TASK REQUIREMENTS: Present each line of the entries below that holds the word "Политика".

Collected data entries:
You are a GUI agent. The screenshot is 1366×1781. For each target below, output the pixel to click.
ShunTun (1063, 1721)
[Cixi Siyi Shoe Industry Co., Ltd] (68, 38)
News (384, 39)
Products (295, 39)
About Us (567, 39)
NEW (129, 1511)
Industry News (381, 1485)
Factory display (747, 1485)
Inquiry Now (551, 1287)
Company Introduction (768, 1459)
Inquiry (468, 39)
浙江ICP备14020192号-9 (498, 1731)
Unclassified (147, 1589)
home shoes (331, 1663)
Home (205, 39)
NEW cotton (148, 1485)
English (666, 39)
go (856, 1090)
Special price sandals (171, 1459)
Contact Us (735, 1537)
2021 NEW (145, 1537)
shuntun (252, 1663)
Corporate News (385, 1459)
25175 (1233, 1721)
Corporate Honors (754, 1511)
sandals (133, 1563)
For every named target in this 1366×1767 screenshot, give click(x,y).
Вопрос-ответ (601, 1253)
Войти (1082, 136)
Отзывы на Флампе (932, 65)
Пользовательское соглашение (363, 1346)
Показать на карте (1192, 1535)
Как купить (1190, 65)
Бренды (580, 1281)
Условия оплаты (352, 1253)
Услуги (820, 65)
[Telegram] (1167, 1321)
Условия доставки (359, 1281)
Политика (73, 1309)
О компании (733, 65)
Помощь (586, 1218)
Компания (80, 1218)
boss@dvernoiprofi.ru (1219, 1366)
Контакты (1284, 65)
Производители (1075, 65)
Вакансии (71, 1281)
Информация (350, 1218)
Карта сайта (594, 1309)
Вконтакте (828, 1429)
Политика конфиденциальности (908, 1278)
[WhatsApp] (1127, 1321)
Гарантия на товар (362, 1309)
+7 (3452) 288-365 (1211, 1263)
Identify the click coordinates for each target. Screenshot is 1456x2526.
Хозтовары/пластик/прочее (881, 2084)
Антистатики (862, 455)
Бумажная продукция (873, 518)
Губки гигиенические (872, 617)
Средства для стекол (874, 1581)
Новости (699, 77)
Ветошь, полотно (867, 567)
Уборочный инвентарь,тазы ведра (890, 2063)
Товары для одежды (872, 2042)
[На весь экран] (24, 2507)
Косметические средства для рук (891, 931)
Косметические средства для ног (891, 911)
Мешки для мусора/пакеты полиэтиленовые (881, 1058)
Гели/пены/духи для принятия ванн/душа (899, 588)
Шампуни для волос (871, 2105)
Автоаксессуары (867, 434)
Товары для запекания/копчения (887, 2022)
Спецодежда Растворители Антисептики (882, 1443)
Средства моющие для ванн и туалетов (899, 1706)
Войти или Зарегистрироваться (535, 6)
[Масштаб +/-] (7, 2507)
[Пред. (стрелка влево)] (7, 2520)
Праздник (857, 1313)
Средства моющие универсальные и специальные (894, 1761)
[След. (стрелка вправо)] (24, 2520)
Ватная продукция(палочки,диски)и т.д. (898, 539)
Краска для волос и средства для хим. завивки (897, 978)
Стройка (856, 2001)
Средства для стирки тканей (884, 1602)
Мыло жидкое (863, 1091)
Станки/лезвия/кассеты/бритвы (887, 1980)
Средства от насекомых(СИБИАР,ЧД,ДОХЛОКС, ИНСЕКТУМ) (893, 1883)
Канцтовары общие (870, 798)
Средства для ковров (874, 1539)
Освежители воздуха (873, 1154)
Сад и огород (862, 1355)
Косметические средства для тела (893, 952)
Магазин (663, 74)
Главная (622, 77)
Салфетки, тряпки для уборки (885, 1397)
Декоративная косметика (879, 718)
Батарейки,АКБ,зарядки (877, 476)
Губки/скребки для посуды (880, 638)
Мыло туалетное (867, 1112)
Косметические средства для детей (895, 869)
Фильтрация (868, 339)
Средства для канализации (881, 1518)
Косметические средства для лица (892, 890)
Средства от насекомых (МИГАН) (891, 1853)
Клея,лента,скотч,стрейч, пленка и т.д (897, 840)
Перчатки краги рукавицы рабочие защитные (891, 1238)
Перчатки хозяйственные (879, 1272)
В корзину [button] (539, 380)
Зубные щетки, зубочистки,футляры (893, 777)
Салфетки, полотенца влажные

FINISHED EXERCISE:
Политика (73, 1309)
Политика конфиденциальности (908, 1278)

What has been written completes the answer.